So there are these kind of discrepancies as well. I'm also asking the question about aesthetic value. There's a bit of that in the script text as well. Like, if an object fulfills the same aesthetic experience as an original, does it matter whether or not it's fake? That’s just a question that I've always had ... at what point do I need the actual object? If I have a really satisfying image of it, at what point does an image satisfy the use of an object? At what point does an object simply reduce itself to being an image? These kinds of things, I think, are still at play.

What should museum-goers be considering about the art they’re viewing and the conservation that keeps it viewable, that they may not already be considering when in a museum?

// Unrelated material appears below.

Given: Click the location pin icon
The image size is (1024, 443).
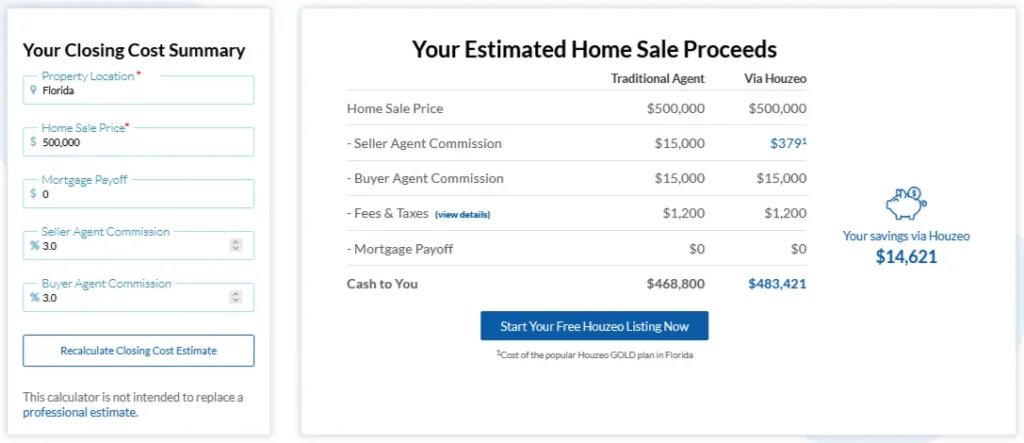Looking at the screenshot, I should pyautogui.click(x=33, y=90).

Acknowledging the relationship between things that are seemingly separate. Like, what does an elephant molar have to do with [Patrice Lumumba, former Prime Minister of the Democratic Republic of the Congo]? Actually, one of the people involved in his assassination took one of his teeth. This is where the name [of the work] “Precious Gums” comes from. Little things like that. There are just some things, like, when objects are illuminated by historical anecdotes or historical realities or a particular narrative, that there’s a connection that’s formed between them. … How the past impacts the present and the future always. These kinds of relationships are not just cyclical but seemingly unending.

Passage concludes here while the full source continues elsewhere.